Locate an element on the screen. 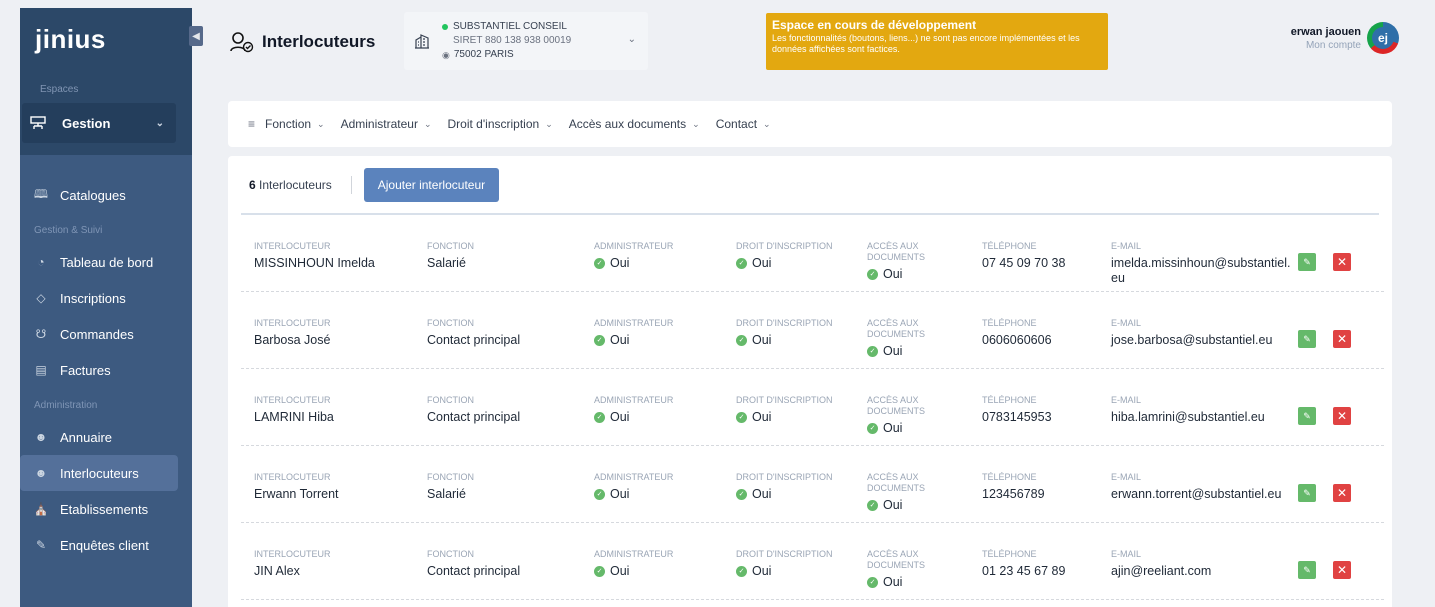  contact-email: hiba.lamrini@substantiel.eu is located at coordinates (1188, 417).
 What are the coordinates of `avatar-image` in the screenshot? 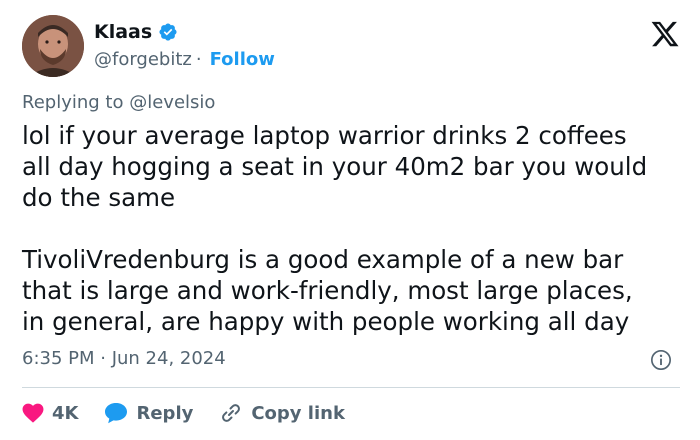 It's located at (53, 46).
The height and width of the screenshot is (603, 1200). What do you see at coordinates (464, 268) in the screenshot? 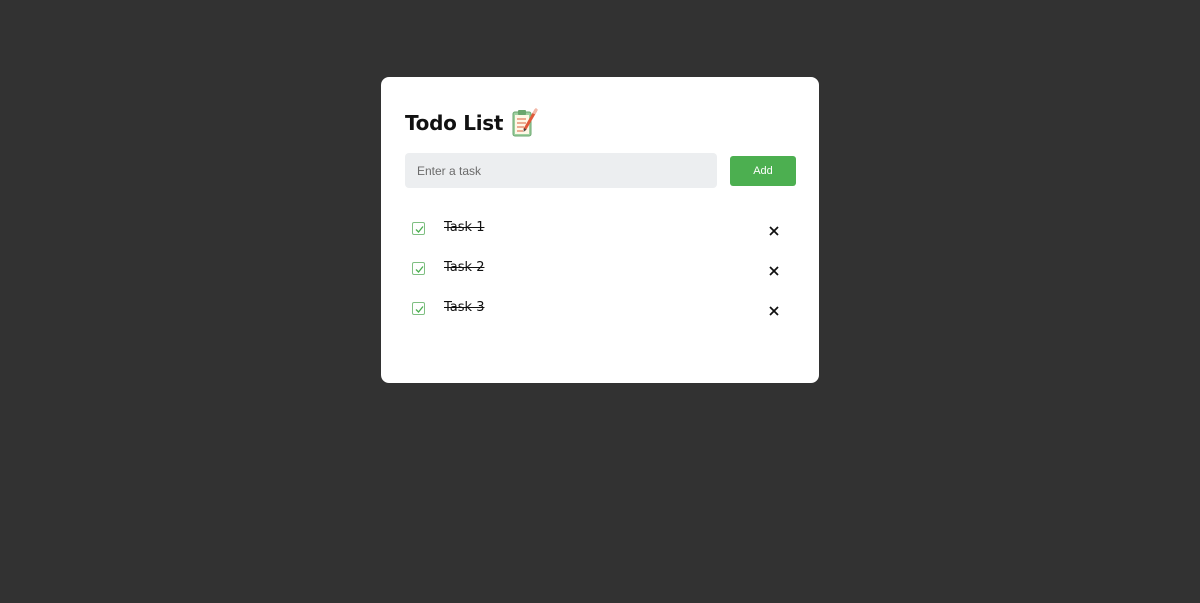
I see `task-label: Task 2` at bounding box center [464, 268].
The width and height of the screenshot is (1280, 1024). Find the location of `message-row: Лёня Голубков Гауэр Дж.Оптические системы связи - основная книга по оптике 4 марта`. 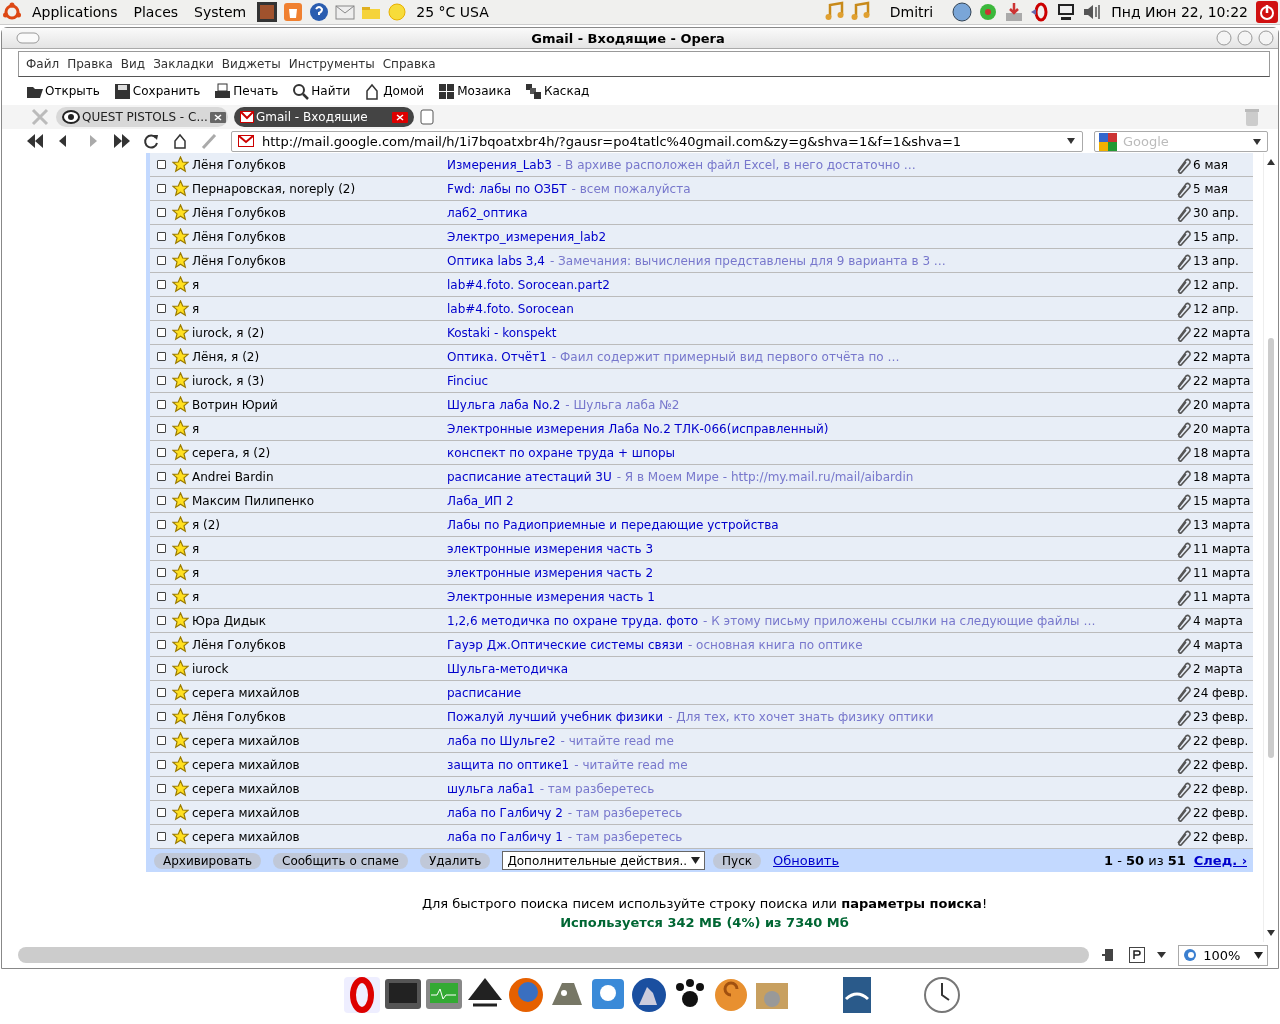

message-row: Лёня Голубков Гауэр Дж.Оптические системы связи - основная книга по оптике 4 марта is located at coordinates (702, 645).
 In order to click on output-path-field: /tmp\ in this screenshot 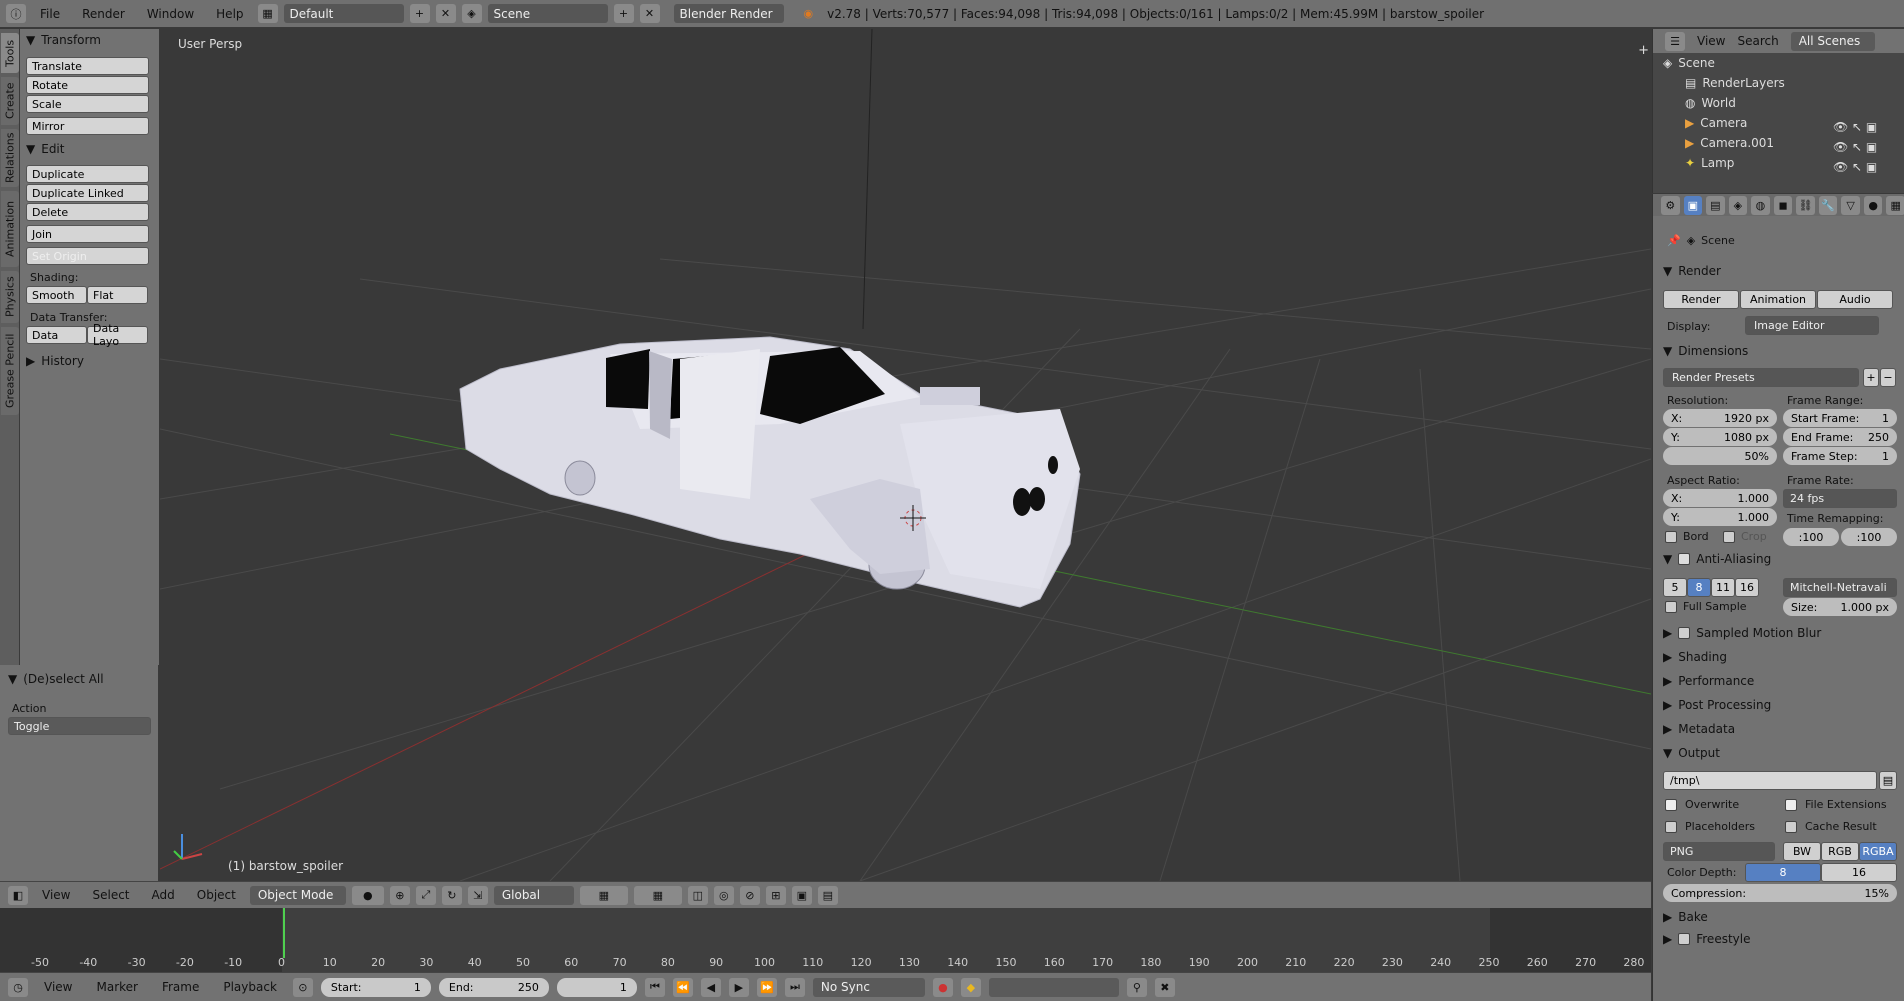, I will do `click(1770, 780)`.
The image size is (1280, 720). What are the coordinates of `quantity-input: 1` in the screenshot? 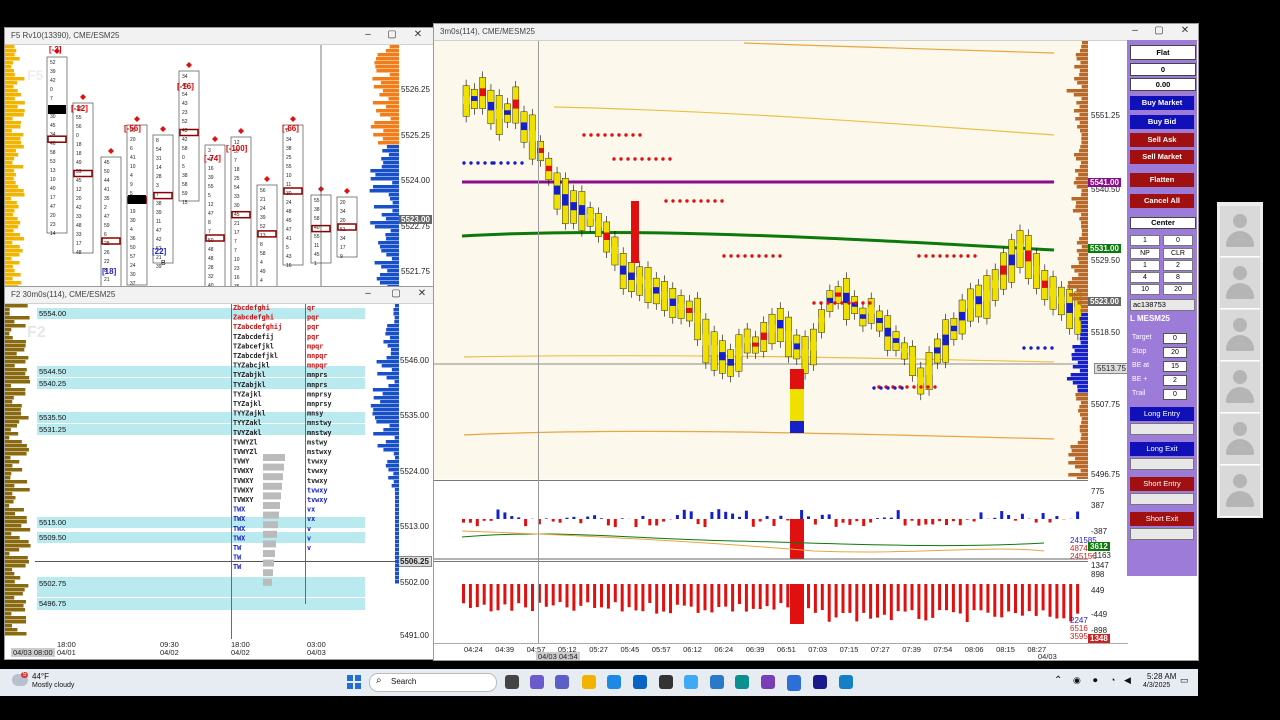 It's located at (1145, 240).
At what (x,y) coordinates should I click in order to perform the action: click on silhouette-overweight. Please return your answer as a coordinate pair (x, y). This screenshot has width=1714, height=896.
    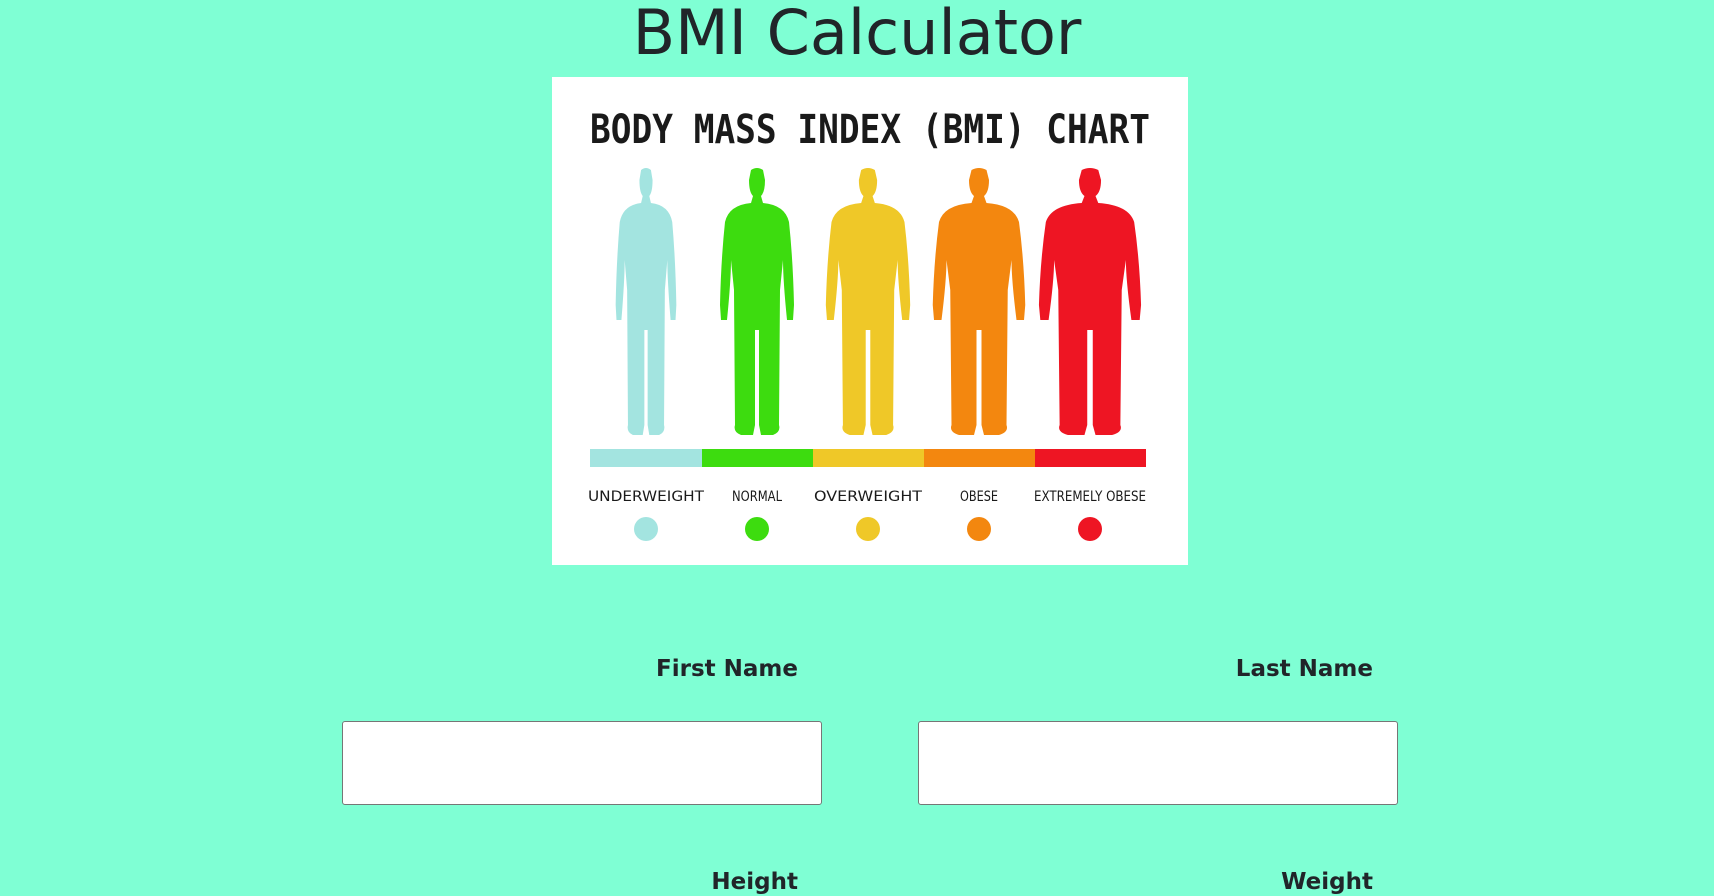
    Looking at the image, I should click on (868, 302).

_What to work on_
Rewrite the entries starting at the line that contains "At what (x,y)" and ending at the end of the entries, changing "screenshot" to "screen capture" and keeping everything else the same. Give only those lines, and leave out the pictures.

_Solution for this exercise_
At what (x,y) coordinates should I click in order to perform the action: click on silhouette-overweight. Please return your answer as a coordinate pair (x, y). This screen capture has width=1714, height=896.
    Looking at the image, I should click on (868, 302).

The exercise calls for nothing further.